Monsieur le président, madame la ministre déléguée, mes chers collègues, la proposition de loi que nous sommes appelés à examiner aujourd’hui, et sur laquelle trois amendements ont été déposés par son auteur, aborde la question de la perte d’autonomie sous la pire forme qui soit, à savoir exclusivement sous l’angle de son financement.

Cela étant dit, je ne minore en rien les besoins financiers dans ce domaine, car je connais, en tant que vice-président du conseil général du Pas-de-Calais chargé des aînés, l’importance des sommes qu’engagent annuellement les conseils généraux pour financer l’allocation personnalisée d’autonomie.

Pour autant, je ne partage ni la volonté de notre collègue Gérard Roche ni ses propos lorsqu’il affirme que l’adoption de cette proposition de loi permettrait « d’apporter une solution urgente et pérenne au financement de l’APA ».

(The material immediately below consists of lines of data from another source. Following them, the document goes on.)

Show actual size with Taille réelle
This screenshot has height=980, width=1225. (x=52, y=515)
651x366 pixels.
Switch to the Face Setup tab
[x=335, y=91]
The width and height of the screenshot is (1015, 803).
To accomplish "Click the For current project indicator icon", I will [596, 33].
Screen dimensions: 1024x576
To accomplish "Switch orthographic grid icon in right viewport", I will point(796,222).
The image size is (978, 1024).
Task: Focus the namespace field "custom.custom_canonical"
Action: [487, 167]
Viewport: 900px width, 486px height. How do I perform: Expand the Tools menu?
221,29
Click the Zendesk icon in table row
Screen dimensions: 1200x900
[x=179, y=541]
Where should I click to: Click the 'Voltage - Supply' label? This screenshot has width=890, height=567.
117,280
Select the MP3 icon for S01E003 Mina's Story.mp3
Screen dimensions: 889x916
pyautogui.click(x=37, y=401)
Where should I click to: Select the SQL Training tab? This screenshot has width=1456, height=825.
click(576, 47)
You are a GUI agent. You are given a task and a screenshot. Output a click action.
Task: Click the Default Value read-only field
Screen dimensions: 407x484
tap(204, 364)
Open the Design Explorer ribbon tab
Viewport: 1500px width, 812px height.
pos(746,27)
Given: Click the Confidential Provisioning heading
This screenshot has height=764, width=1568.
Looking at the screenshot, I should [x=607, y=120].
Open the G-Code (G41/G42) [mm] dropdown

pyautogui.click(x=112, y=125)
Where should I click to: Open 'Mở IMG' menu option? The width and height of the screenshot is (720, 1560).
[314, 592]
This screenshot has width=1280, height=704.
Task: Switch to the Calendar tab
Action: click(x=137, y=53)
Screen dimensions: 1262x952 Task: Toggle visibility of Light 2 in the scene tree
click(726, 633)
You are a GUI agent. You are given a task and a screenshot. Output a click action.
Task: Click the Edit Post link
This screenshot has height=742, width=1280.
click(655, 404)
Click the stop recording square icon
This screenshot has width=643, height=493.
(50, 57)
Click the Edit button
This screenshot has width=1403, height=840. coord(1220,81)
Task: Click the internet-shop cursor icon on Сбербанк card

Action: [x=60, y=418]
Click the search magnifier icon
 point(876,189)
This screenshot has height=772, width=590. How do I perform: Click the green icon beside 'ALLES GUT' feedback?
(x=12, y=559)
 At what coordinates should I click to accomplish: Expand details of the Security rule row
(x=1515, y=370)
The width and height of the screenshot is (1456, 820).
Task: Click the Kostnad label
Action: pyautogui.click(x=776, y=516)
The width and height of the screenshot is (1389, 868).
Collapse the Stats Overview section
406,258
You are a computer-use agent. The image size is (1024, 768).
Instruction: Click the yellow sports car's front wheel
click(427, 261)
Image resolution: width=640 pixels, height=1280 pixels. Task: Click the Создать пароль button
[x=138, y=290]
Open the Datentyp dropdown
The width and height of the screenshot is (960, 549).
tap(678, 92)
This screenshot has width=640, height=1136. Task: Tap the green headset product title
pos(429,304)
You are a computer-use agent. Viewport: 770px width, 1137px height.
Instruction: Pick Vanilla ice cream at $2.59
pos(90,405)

Certes, les départements rencontrent d’importantes difficultés, notamment en raison de l’augmentation progressive et continue des dépenses qu’ils supportent au titre de l’APA et des deux autres prestations sociales individuelles que sont le revenu de solidarité active et la prestation de compensation du handicap. Cependant, pour mieux comprendre les difficultés qu’ils rencontrent, il convient de remonter à leur source.

Si près de trente départements, qu’ils soient ruraux ou urbains, gérés par des majorités de sensibilités politiques différentes, connaissent une situation financière insoutenable –certains ont même été jusqu’à dire que ces départements frôlaient le dépôt de bilan -, ce sont les équilibres financiers de tous les départements qui sont en réalité ébranlés par le financement incohérent d’une partie de notre système de solidarité nationale.

Cette situation appelle donc des réformes structurelles et non des mesures ponctuelles.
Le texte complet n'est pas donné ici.